The company's recently announced AI Workbench software for PCs will go live as a beta release later this month. It allows programmers to grab the language models from repositories such as Hugging Face and to send them to cloud computing facilities including Nvidia's own DGX Cloud. The RTX cards can then be used on the local PC for "inference and light customization," the company said. 

Also: HP launches new AI-powered Spectre laptops at CES with flashy peripherals to match

Also in the consumer market, Nvidia made a big push for in-game avatars that are enhanced by automatically generated speech. Building upon a service previously announced, ACE, for "avatar cloud engine," the company announced "Production Microservices" for ACE that lets game developers plug into their games Nvidia programs for speech recognition and for facial animations. 

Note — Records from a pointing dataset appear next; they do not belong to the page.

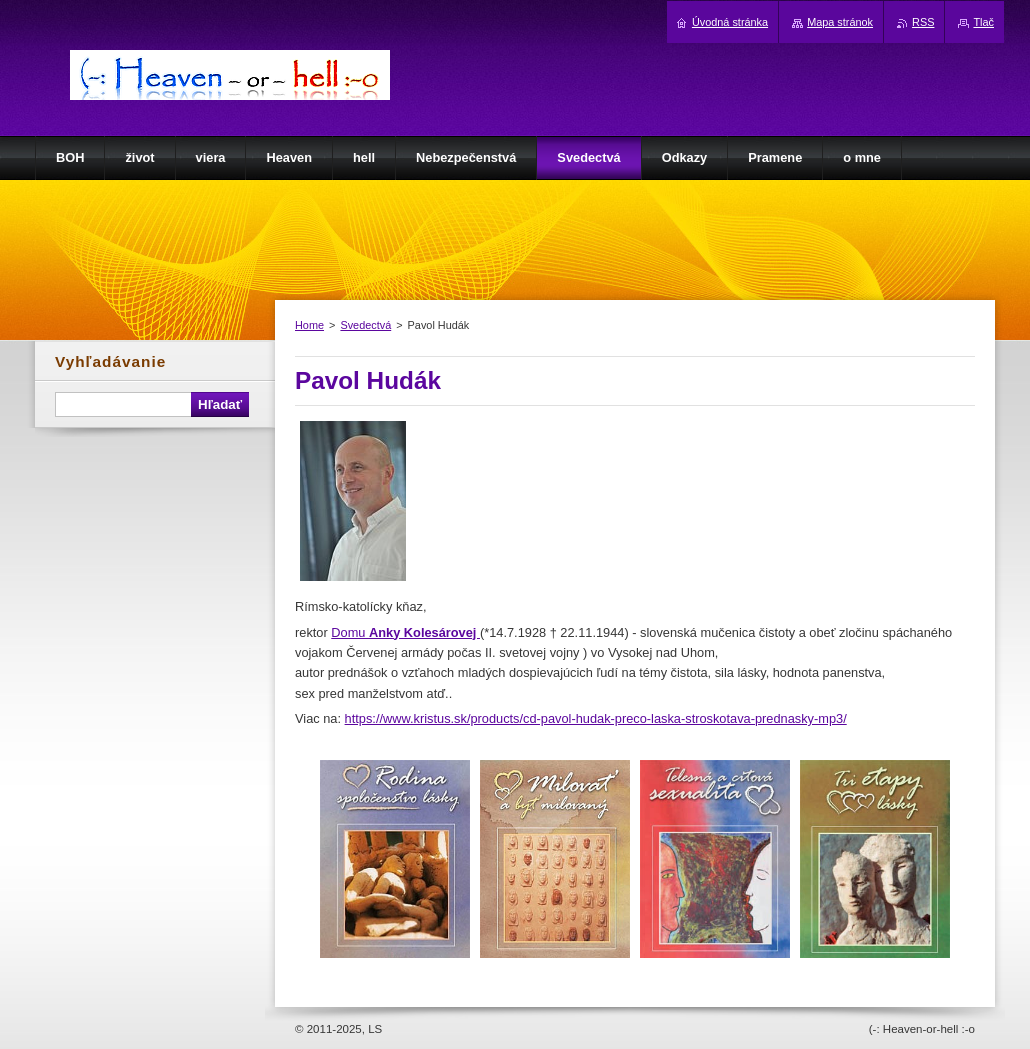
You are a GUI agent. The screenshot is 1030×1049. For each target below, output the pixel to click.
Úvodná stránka (730, 22)
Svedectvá (365, 325)
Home (309, 325)
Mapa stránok (840, 22)
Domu (405, 632)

As Nvidia's Walker explained, the technology will allow a player "to just talk to the game character," with their voice input fed into automatic speech recognition, "which translates that speech to text, then, we take the text and we feed that into a large language model to generate the character's response."  

A large language model "can create an appropriate response and can create a response that's not canned — it won't be the same response every time," Walker explained. "That response can be vocalized using another model, a text to speech model, and then be passed on to yet another model which does an audio lip sync" so that the face muscles of the non-player character move in sync with the spoken response.

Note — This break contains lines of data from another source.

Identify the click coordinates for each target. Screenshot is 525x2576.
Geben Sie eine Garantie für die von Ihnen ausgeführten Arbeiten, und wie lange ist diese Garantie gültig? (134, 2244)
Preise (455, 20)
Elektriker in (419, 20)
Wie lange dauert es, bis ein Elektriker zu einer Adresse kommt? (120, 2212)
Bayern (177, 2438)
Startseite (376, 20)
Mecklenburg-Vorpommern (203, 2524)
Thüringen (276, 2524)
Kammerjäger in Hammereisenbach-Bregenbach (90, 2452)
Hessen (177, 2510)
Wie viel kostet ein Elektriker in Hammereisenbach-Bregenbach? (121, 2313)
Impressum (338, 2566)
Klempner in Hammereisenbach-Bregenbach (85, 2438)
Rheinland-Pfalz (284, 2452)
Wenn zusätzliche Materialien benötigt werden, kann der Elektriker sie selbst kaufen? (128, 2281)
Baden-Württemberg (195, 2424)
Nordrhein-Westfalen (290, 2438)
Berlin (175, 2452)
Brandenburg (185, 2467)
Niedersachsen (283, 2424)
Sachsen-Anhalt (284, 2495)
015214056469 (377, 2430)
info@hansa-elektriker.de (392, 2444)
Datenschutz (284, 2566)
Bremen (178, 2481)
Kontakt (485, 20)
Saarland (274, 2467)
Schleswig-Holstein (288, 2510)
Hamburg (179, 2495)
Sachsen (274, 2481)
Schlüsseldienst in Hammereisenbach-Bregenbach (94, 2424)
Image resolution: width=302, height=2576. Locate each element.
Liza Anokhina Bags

Also: I saw Samsung and LG's new transparent TVs at CES, and there's a clear winner

"That's a combination of four different AI models to make all this happen," noted Walker. "And those AI models, within our platform, are flexible: You can run those models on a cloud, you can run those models locally, on your RTX PC, so it can be powered to help provide this experience."

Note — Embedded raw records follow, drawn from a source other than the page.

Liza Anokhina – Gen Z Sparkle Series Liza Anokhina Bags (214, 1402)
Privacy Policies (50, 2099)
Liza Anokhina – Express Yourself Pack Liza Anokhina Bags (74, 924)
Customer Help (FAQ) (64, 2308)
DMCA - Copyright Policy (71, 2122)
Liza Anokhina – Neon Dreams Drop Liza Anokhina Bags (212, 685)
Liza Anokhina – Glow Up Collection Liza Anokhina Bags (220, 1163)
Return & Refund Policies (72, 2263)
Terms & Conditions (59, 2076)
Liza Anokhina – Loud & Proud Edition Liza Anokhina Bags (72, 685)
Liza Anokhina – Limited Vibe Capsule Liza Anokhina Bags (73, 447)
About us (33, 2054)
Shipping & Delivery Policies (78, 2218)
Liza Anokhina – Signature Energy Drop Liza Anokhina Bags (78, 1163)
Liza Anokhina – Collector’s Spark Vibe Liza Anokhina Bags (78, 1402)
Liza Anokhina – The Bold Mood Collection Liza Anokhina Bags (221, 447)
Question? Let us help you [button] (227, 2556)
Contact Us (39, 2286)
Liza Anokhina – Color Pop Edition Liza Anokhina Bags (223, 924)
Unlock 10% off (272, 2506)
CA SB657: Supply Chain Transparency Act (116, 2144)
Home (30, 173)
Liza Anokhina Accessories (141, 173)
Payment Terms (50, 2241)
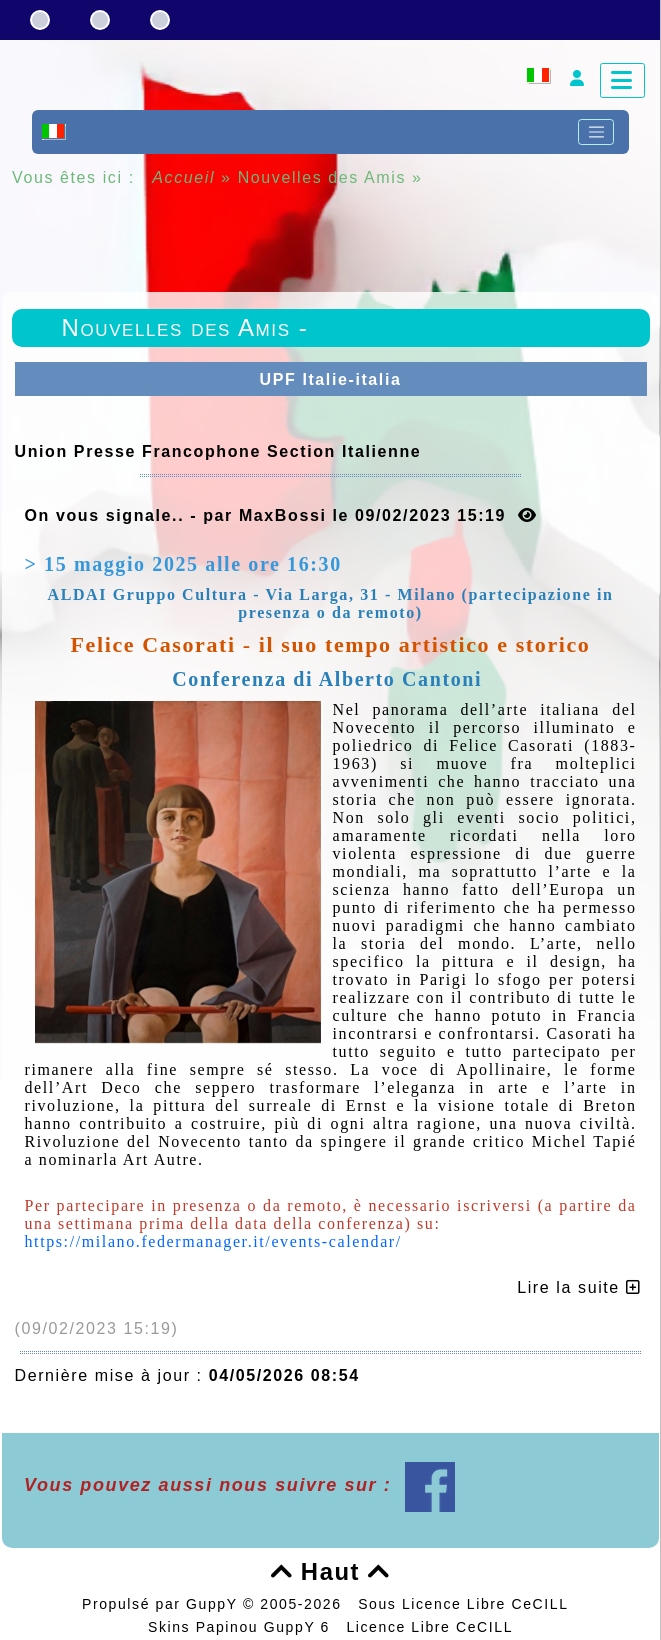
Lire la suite (579, 1287)
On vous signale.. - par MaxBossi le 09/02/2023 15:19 (281, 515)
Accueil (184, 177)
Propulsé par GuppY (162, 1604)
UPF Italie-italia (331, 379)
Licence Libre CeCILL (429, 1627)
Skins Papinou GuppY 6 (244, 1627)
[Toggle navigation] (596, 132)
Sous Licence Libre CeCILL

nvidia-ace-microservices-demo-image.png

Building upon a service previously announced, ACE, for "avatar cloud engine," Nvidia announced "Production Microservices" for ACE that lets game developers plug into their games Nvidia programs for speech recognition and for facial animations. 

Nvidia

Also for the consumer market, stock photography giant Getty Images announced a new service, Generative AI by iStock, which it built using Nvidia's "Picasso" program. The iStock service "allows anyone to create 4K imagery from text using an AI model trained on Getty Images' extensive catalog of licensed, commercially safe creative content," the companies said. The service is available immediately at istock.com

In addition to the consumer initiatives, Nvidia emphasized news of customers and partners in the automative market, which always has concept cars on display at the show. 

Nvidia announced new customer wins in electric vehicles, including Li Auto, which will use its "Drive Thor" computer platform, a board that Nvidia bills as a "centralized computer for safe and secure autonomous vehicles." In addition, EV makers GWM (Great Wall Motor), and Xiaomi will use the company's "DRIVE Orin" chips to achieve ADAS -- automated driver assistance -- functions, Nvidia announced.

Customer Mercedes-Benz's press conference featured the "Concept CLA Class," which uses Nvidia's "DRIVE Orin" chip platform. Nvidia noted that Mercedes-Benz is also using "digital twin" technology in its design process via Nvidia's Omniverse software platform for virtual reality application development.